Recently I found a list I had written about eight years ago. This list laid out the desires of my heart to God, and much to my surprise the list was very “need” based. But then again, that time in my life was defined by very difficult hardships, which took its toll financially, emotionally and spiritually.
A few months ago, I signed up for the “The Ultimate Prayer Warrior” Small Groups class being held at my church. I’m so glad I did because something awakened in me, and I began to hear God speak to me like I hadn’t heard in a long while. During this time, God begin to deal with me about my ability, or should I just be honest and say it: my inability to dream.
As I reflected a bit, I realized I’ve always been realistic, practical, logical and afraid. I was afraid to hope and dream for things outside of what “I” thought was achievable or possible. I was more afraid to dream beyond the needs that had not been met yet in my life at that time. I thought I was keeping it real. I was just keeping it safe, and I was denying myself the joy that is found in dreaming.
One night during the prayer portion of Small Groups class, God began speaking to me. He told me that HE was opening the door to my dreams again. He told me that while I had faith, my fear was preventing me from taking the risk to dream.
It was a few weeks after this that I found my old list of “desires.” I began to wonder: if I write a list now, will it be different? The answer is YES! Over time, I embraced the open door, and found the joy in venturing outside the bounds of my practical mindset. I am still learning not to cap my dreams with reality. And as I dream, I am cautious not to list one need: not one!!

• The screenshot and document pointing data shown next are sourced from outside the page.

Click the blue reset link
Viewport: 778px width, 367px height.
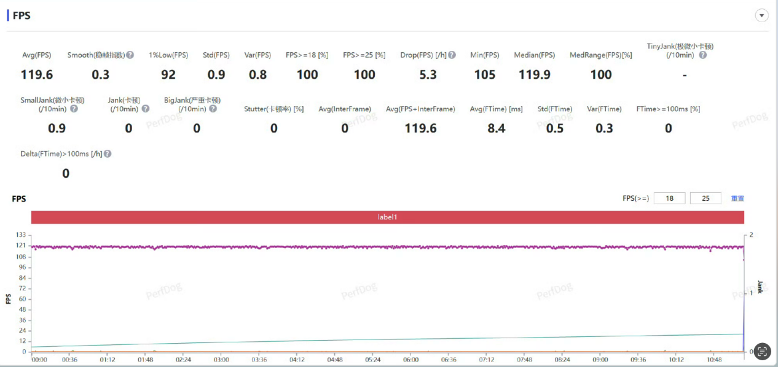click(737, 198)
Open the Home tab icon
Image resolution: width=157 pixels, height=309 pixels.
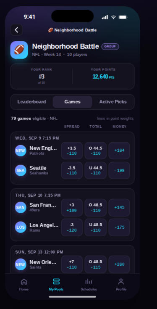24,282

“And my God will supply every need of yours according to his riches in glory in Christ Jesus.” Phil. 4:19 ESV.
I know that whatever I need, God will supply. No questions asked. But my dreams and desires: what does God say about that?

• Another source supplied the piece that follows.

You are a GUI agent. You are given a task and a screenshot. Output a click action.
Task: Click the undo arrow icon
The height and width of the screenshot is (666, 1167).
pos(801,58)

“Now glory be to God, who by his mighty power at work within us is able to do far more than we would ever dare to ask or even dream of—infinitely beyond our highest prayers, desires, thoughts, or hopes.” Ephesians 3:20 TLB
During that challenging time in my life years ago, I was living in survival mode, and I wasn’t daring to ask beyond my needs. Dreaming was a luxury I couldn’t afford. But I’ve learned all these years later to trust that WHILE I’m dreaming, God is faithful to fulfill His promise to meet my needs. This sets me free to soar beyond the limitations of a need based mentality. In other words, dreaming should not be rooted in our circumstances. Our dreams shouldn’t be rooted at all. God is challenging me to dream again, and I’m going for it.
Don’t let reasoning and fear down size your dreams. Release your needs to God, and trust that He is true to His word: and then, open your heart and soul to the limitless dreams that God has in store for you.
Dream past your needs! Dream often! Dream Big! Dream Bigger!